I thought of this as I scrolled through Facebook last night, reading breathless tales of Donald Trump’s slurred speech. This “slurred speech” trope has been a thing since at least 2017, when amateur neurologists began to listen carefully to Donald Trump’s speeches, marking the micro-syllables between each word, and discerning ominous things in them.
Maybe Donald Trump is an insomniac drug addict with ADHD, dementia, and Huntington’s disease all at once. I couldn’t say. If so, his health problems probably wouldn’t be all that much worse than those of Eisenhower, JFK, or Reagan, who managed the Quemoy/Matsu crisis, the Cuban missile crisis, and the Reykjavik summit, respectively, under seriously problematic medical conditions. But I can’t say because I don’t know.
And given that I don’t know, I hesitate to speculate. If forced at gunpoint to speculate, I would probably go with the least consequential diagnosis that explains all of the symptoms: sleep deprivation. And if called on to give medical advice, I’d tell the president to get some more sleep. Of course, at some level, I wish I could tell him to resign the presidency and drop dead, but that’s political rather than medical advice.
The obsession with Trump’s slurred speech looks a lot like the opposite of what it pretends to be. It pretends to be inside knowledge, or amazing prescience. It actually sounds like growing Democratic desperation in the face of the ascendancy of the Bernie Sanders campaign. Unable to accept the fact that Donald Trump won the 2016 election, unable to accept the defeat of the centrist drones that were/are supposed to win the Democratic nomination, unable to accept the possibility that Trump might win again in 2020, the brilliant minds of mittel-Democratic opinion have seized on their one last hope–that Donald Trump, suffering from some inscrutable medical condition, will magically vanish from sight, and absolve them of their Ahab-like quest to defeat him in electoral combat.
I don’t claim to know who’s going to win the 2020 election. I don’t particularly like any of the most likely choices. I’ll probably end up voting for Bernie. But there is at least a 50/50 chance that Donald Trump will win the 2020 presidential election. There is no magic bullet solution to this problem. But if I could give the Democrats one prescription–one nostrum–one piece of advice they might take to heart, it would be: please stop believing in magic. Please. Please just accept that you live in the country that elected Donald Trump, and might well do it again. Please stop blaming that situation on fact-deprived conspiracy theories plucked from the feverish minds of party hacks like Hillary Clinton, James Carville, and Neera Tanden. It doesn’t make things better.

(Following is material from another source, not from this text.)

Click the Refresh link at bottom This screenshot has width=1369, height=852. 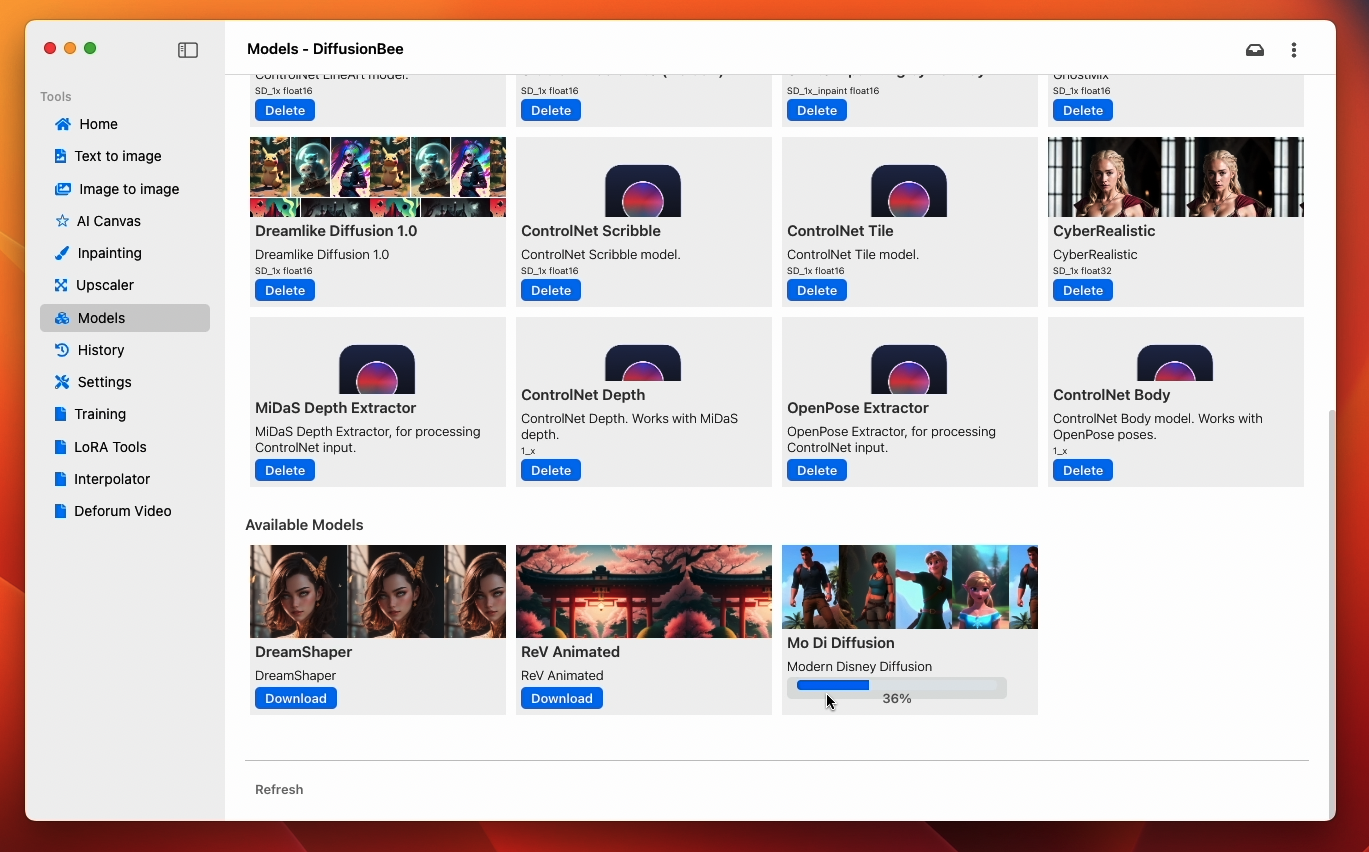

It just makes them worse.
Trump won in 2016; we dealt with it. He may win again in 2020; if so, we’ll have to deal with it. But conspicuous desperation and magical thinking do no one any good. Panic eventually becomes contagious, and there’s already enough of it around. Stop grasping at straws, for God’s sake, before people start diagnosing you.

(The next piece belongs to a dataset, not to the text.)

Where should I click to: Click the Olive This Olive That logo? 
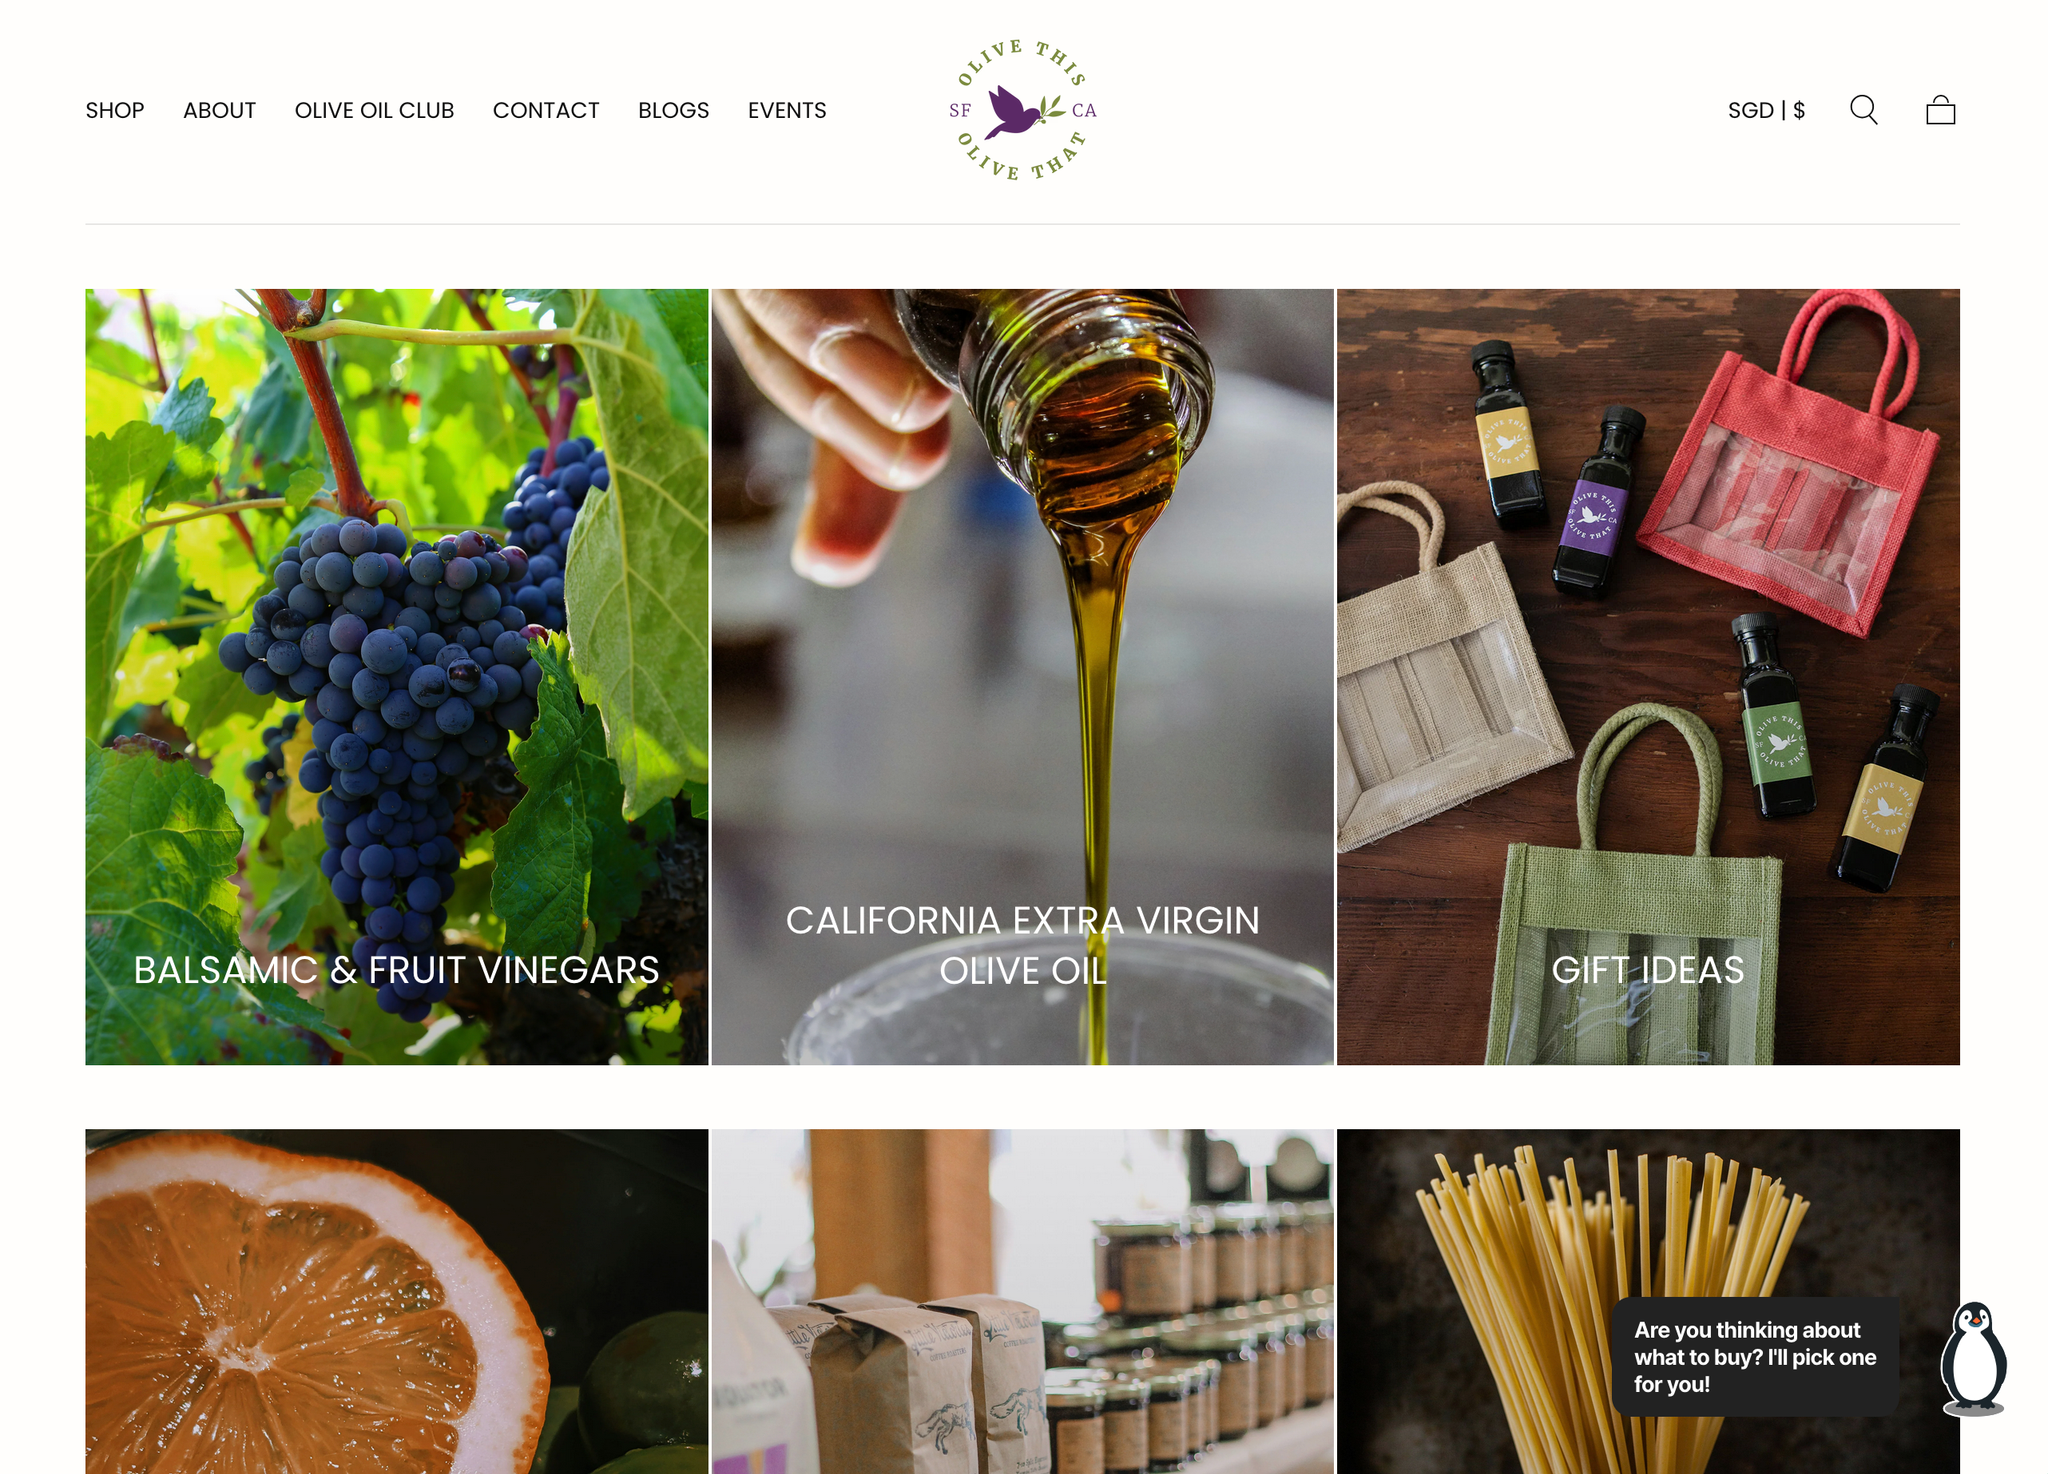tap(1023, 110)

PS, February 25, 2020. Going after Biden on the same issue is not an improvement. Honestly, what the fuck are these people talking about? It’s one thing if you want to make substantive criticisms of Biden; no shortage of reasons to do so. But how is it that Mehdi Hasan and Shaun King (and so many others) have suddenly become gerontologists-at-a-distance? Hasan: “When you add up all his weird lines and comments and mistake together…” what follows, exactly? Shaun King tweets as though he was sure that Biden had aphasia or dementia, except that he lacks the courage to put it that explicitly.

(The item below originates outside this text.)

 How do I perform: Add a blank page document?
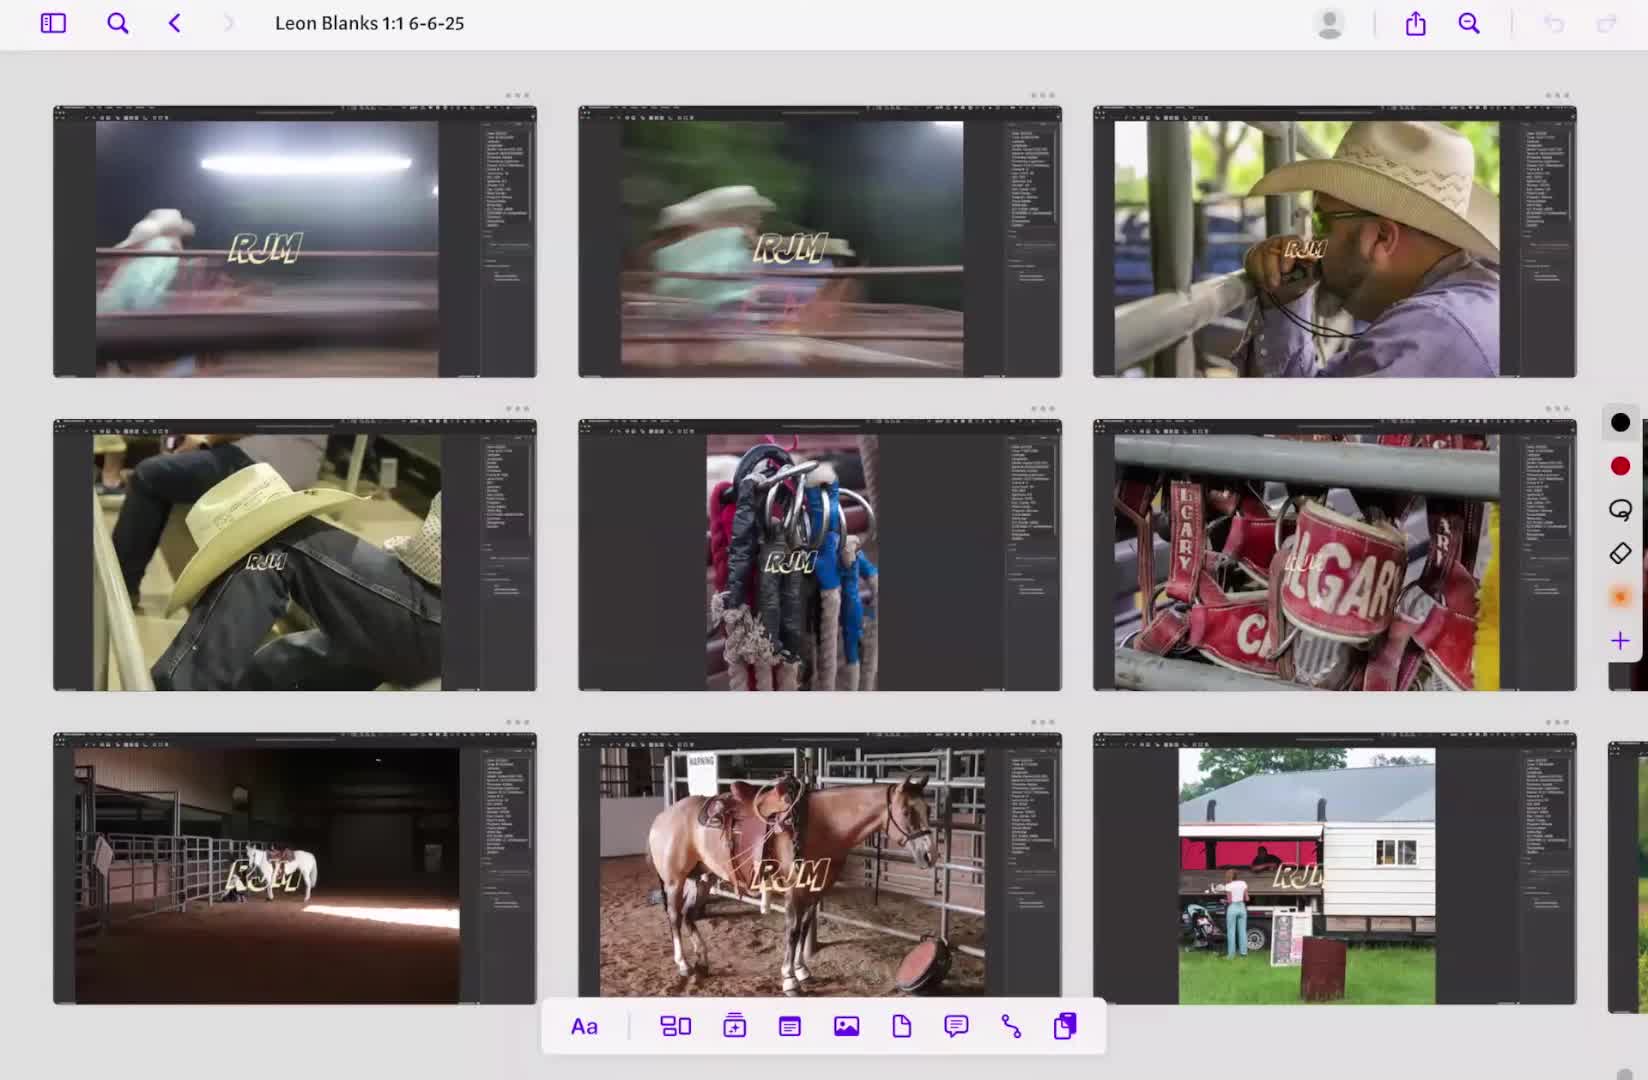pyautogui.click(x=901, y=1026)
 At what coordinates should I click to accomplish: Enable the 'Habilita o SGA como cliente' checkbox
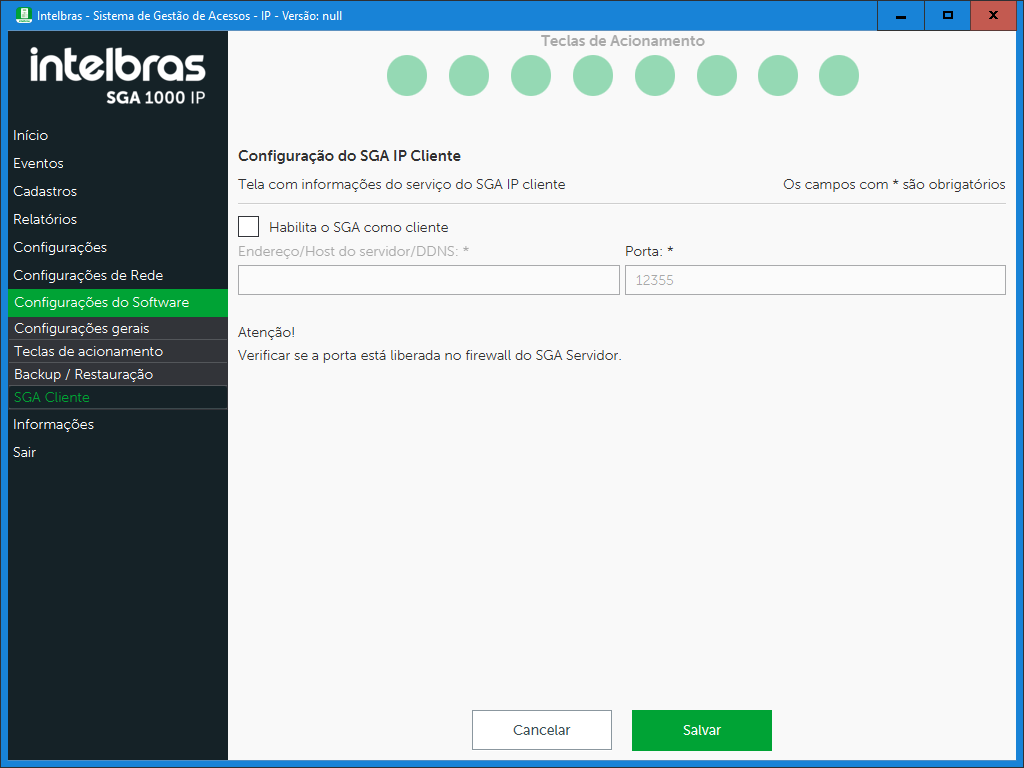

Contrary to King, what’s “sad” are the depths to which people will stoop to look knowing and clever for public approbation. Call it another minor win for Jason Brennan’s (overstated) thesis that “politics threatens an idea of mutual respect and mutual regard” (Against Democracy, p. 231). It doesn’t have to, but it often does. No political victory is worth the price of this sort of irresponsibility. (Same goes for the attacks on Amy Klobuchar for momentarily forgetting the name of the President of Mexico. Her response to those criticisms was unanswerable: the presidency is not, after all, an extended geography bee.)